Friday, 11 July 2014

Selective hearing

Last Sunday the Tour de France took minutes to fly by the upper edge of my village Littleborough and by all accounts there were some 20,000 people who had passed through to line the hills and moorlands. In one weekend £1,000,000 entered the local economy.

On Monday, things were back to normal. Faces were a lot more tanned and with expressions usually seen when just returning from a holiday. I turned to my rewrites and was then tormented with one sentence, dialogue between my protagonist and a character who would sorely test him.

I'd written the sentence, the whole dialogue scene, last year and at that time it seemed right but when rereading I knew it wasn't. I'd written what I thought the protagonist would say in his circumstance but what I'd forgotten is that any dialogue needs two people. I asked myself questions:

"What does the other character want to hear and how do they interpret what's actually said? What would the protagonist say if they needed to step out of character thereby fooling his listener?"

I tried to write the sentence again and again but each time it didn't seem right so I walked away to clear my head. That evening, my husband and I watched TV and one of the characters said something I didn't interpret the same way as my husband. We used pause on Sky TV and rewound to replay it a couple of times before we both decided it would be better to watch what happened next to confirm what was meant. That one sentence gave a clue to a suspect. At that point my one sentence became even more important to me.

Do I want to deliberately mislead the reader OR does my protagonist want to mislead the listener? Where am I in what he says?

As a writer I know how my story should pan out, I've planned it, I can see the bigger picture. But, if I'm true to my protagonist then would he really do the things I, the puppet-master, would want him to do and would he say the words I think he should say? Interesting concepts...

I had to remove myself from the dialogue. This was the protagonist's story and the sentence had to be what he would say regardless of where he was in the storyline and how his words would be interpreted. I rewrote the sentence and this time it felt right.
# # # # # # #
→ YOUR INSTRUCTIONS
Write out the passage of the post on rewriting a line of dialogue, starting with "I had to remove" and going on through "it felt right.".
# # # # # # #
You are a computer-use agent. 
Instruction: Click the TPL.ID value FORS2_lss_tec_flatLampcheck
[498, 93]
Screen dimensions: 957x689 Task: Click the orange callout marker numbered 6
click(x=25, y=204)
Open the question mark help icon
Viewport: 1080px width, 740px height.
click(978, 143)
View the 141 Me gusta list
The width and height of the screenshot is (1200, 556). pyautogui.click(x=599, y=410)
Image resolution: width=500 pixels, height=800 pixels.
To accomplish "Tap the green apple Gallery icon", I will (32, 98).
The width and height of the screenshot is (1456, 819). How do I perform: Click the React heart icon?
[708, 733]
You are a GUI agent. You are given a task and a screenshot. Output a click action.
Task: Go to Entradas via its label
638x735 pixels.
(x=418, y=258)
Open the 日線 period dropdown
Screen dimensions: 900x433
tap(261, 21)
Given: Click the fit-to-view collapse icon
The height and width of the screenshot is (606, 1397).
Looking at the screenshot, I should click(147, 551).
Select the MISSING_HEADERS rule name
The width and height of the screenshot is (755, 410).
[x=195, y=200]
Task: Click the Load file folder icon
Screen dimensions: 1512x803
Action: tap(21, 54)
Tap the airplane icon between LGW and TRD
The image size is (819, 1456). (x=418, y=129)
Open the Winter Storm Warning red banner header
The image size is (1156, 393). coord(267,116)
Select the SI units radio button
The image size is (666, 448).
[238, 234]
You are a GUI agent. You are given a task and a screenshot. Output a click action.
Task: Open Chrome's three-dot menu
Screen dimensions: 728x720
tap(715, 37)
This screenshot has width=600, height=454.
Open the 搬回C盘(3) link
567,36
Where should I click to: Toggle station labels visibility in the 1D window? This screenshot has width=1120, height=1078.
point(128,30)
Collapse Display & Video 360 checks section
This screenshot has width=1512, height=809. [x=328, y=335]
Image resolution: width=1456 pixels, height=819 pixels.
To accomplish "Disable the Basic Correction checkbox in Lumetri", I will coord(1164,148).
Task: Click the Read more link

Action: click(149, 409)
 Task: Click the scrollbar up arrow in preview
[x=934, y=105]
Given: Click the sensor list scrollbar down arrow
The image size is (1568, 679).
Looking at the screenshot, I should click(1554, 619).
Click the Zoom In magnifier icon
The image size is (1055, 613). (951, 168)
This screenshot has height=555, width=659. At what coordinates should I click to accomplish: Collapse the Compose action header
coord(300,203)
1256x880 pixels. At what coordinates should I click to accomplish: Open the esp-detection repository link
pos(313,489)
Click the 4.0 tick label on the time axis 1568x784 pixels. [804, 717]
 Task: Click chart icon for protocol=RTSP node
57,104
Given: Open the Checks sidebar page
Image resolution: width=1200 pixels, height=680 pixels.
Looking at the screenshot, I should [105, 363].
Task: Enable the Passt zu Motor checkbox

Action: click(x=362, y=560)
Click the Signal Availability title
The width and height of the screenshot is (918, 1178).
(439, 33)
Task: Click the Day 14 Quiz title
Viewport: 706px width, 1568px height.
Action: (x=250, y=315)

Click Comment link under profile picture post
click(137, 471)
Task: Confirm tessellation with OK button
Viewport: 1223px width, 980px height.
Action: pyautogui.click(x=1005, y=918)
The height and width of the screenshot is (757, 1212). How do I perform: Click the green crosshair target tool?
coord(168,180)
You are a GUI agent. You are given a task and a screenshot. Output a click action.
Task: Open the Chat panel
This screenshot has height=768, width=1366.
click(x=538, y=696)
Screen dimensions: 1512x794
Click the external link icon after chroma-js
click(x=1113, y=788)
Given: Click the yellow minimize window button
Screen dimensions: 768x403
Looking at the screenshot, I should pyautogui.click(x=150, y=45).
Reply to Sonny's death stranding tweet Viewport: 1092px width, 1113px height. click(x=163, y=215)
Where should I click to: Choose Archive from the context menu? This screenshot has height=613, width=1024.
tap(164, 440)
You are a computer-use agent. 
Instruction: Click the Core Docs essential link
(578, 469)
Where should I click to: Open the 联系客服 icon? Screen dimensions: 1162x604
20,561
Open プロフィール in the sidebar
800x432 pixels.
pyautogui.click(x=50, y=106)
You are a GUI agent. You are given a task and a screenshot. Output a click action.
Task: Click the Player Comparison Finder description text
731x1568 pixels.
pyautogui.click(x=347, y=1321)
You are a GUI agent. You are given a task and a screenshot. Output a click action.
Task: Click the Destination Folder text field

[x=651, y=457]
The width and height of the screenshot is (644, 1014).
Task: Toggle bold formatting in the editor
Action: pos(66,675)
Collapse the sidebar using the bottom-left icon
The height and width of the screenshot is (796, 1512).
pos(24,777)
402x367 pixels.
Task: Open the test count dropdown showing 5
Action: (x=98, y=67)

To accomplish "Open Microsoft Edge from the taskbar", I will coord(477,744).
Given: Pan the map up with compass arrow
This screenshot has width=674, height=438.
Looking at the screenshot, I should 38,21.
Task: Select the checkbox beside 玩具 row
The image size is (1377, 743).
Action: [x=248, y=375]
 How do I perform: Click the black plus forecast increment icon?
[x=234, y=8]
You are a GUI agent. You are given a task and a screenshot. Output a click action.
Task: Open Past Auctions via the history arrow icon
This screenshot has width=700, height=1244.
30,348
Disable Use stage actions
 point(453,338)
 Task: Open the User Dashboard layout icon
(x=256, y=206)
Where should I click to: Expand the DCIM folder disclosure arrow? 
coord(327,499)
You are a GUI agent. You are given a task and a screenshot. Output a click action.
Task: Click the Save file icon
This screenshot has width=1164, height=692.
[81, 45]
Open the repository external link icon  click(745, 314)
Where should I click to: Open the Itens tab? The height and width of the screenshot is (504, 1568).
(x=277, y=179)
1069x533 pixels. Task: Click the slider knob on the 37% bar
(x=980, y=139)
# # # # # # #
→ EXERCISE RESULT
I had to remove myself from the dialogue. This was the protagonist's story and the sentence had to be what he would say regardless of where he was in the storyline and how his words would be interpreted. I rewrote the sentence and this time it felt right.